Loucaides, meanwhile, speaking on state radio on Tuesday morning said that when he spoke of corruption he was not referring to alleged bribery of judges but to court decisions that were allegedly biased. Loucaides has always relished public squabbles. In the last year or so he has been involved in public rows with the police command and the Attorney-general over different cases.
His allegations about judges were made at a conference, at which he was one of four speakers, on ‘The problems of Cypriot justice’. While his corruption claims monopolised public attention, points about the shortcomings of judges made by Loucaides and his fellow speakers should have caused concern to the Supreme Court. Loucaides spoke about the deficiencies of the judiciary, saying there were “deficiencies in knowledge, impartiality and self-knowledge.” This was because judges “were appointed without stringent examination of their knowledge, experience and personality.” The inevitable result was the “fall of the standard of court decisions.”
Another of the speakers, lawyer Christos Clerides, highlighted two of the main problems of the justice system – one was the slowness in the administration of justice, while the other “related in some case to the quality of court decisions, but also of the lawyers. In these cases the court decisions could be linked to the way judges were appointed, rose in the ranks, their continuous training, their specialisation and experience.”

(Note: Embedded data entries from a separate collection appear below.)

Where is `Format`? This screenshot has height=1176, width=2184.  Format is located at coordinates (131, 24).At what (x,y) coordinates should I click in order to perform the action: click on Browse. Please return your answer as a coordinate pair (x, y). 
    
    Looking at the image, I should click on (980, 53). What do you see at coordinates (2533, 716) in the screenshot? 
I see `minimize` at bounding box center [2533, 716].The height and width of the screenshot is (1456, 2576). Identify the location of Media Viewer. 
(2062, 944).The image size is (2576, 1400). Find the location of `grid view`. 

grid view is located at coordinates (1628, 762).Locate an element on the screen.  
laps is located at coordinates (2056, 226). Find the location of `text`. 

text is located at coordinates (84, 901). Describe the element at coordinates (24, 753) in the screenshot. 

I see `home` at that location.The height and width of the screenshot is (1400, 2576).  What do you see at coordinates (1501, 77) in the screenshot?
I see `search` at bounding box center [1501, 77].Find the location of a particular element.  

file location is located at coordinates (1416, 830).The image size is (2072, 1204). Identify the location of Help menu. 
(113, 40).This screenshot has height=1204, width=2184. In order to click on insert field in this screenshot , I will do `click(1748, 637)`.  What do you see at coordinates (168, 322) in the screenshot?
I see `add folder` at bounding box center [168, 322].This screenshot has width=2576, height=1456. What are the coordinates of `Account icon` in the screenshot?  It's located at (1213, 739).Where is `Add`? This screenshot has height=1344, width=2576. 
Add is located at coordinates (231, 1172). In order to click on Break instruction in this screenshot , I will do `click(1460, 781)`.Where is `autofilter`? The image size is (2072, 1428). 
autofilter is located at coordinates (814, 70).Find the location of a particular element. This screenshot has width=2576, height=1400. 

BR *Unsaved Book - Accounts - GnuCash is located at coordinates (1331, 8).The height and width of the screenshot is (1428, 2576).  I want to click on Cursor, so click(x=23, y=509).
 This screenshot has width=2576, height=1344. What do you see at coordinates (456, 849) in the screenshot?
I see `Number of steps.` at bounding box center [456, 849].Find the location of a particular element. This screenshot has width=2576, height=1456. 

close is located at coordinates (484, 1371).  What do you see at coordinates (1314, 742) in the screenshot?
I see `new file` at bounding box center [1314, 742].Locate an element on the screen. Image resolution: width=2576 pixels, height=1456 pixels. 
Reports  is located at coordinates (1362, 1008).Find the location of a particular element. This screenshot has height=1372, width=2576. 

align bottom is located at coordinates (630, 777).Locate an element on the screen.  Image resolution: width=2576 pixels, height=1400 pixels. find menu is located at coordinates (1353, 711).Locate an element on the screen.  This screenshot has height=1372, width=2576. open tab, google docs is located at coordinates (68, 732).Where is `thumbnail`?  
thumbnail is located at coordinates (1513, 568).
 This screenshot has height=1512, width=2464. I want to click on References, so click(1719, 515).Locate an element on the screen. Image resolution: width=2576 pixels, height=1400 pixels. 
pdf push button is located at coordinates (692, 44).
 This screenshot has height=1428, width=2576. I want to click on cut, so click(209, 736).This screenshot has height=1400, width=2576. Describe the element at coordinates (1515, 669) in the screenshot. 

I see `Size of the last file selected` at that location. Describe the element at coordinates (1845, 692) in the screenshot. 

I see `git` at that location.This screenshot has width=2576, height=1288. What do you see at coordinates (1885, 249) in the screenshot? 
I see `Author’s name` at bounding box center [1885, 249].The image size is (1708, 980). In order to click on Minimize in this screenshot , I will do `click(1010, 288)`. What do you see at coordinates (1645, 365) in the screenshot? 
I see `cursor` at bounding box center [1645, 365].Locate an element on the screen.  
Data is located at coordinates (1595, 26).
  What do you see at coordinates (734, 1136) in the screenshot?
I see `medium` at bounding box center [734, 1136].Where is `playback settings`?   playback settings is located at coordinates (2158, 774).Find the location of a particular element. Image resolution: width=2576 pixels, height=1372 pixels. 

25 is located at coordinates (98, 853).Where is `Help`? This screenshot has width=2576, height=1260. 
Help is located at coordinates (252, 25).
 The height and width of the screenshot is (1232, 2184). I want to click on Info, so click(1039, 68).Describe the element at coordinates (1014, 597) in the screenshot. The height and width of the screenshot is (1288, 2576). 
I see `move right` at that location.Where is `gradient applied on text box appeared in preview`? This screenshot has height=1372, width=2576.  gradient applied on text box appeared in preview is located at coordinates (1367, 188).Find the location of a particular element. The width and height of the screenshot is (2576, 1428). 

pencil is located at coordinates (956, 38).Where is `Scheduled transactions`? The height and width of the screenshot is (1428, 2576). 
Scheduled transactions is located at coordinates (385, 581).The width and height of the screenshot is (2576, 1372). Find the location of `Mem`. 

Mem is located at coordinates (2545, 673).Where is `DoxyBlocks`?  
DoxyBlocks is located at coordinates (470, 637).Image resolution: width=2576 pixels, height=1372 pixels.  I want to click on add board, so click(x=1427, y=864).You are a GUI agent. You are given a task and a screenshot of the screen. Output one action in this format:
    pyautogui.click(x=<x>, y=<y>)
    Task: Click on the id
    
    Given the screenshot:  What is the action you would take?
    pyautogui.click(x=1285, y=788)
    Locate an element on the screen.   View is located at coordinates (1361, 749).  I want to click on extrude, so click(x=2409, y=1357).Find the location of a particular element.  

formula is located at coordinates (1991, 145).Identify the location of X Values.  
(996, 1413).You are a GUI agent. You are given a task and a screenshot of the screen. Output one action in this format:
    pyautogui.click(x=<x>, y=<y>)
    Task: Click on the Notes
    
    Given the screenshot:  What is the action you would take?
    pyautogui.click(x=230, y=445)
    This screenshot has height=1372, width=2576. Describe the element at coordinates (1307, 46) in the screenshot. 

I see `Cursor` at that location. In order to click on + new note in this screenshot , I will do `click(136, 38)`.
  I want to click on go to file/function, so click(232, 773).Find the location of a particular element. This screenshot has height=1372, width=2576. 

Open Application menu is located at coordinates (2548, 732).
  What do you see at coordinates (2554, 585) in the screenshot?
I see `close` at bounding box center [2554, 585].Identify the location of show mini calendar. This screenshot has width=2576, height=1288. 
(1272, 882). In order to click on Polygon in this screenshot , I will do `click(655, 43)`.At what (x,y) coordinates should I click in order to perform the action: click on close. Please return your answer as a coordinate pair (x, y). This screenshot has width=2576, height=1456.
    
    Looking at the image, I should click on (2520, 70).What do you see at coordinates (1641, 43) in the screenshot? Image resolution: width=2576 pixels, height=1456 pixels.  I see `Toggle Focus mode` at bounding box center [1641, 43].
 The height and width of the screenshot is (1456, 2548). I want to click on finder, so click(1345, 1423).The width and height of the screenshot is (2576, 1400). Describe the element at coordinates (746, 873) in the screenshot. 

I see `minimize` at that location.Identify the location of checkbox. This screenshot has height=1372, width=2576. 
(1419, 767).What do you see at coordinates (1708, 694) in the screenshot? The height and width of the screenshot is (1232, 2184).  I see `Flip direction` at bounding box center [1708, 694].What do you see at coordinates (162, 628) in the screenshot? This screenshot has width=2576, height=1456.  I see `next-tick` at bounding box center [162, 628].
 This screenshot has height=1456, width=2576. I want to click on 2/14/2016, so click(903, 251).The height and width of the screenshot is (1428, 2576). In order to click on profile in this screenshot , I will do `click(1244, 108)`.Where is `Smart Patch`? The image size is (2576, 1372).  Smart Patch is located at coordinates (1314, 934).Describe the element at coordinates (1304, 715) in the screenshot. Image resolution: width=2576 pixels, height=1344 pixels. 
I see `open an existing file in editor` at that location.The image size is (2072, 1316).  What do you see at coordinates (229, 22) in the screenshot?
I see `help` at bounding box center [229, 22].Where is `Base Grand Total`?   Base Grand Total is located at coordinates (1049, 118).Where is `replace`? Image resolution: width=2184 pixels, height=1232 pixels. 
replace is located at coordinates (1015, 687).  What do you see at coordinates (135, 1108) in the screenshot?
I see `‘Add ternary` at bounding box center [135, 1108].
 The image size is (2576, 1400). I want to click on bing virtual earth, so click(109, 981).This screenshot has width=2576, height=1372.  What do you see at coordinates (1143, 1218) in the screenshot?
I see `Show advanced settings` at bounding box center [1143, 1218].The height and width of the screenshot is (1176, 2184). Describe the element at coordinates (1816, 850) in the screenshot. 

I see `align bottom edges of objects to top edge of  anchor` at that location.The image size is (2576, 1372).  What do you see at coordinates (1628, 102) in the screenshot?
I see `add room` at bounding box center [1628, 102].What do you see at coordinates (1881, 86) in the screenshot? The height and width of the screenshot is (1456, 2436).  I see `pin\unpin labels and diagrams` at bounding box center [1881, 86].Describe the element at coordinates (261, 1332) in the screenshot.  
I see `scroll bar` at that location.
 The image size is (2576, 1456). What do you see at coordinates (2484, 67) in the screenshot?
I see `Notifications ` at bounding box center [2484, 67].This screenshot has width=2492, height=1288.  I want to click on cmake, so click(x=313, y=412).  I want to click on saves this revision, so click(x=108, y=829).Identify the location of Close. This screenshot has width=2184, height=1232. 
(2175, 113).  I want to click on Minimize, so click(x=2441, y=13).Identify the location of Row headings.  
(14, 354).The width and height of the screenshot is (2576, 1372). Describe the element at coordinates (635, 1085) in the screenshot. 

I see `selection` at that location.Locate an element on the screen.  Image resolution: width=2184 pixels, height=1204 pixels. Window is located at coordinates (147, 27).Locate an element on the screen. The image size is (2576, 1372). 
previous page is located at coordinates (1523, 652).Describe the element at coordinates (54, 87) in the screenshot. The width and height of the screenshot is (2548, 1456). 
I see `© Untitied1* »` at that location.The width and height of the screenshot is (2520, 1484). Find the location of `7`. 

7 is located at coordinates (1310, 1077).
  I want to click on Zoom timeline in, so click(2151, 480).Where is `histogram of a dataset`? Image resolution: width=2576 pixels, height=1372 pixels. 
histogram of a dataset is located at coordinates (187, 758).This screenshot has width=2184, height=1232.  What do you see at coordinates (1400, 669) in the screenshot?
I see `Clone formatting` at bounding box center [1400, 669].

Other lawyers, in private, also complain about the quality of court decisions, arguing that there is no consistency and that judges were often unpredictable. We are sure the judges of the Supreme Court are aware of this problem and instead of pulling rank should be examining how standards are raised. Is there meritocracy in the judiciary, or is the union principle of seniority followed when it comes to promotions? Is the appointment system rigorous or is it also the subject of nepotism? Is there an evaluation system in place and when a judge is found to not be performing his or her duties competently can he or she be sacked?
The Supreme Court should address all these questions if it wants to protect the standing of the judiciary. Loucaides’ allegations of corruption may be unfounded, but his observations about the standard of court decisions are not without substance.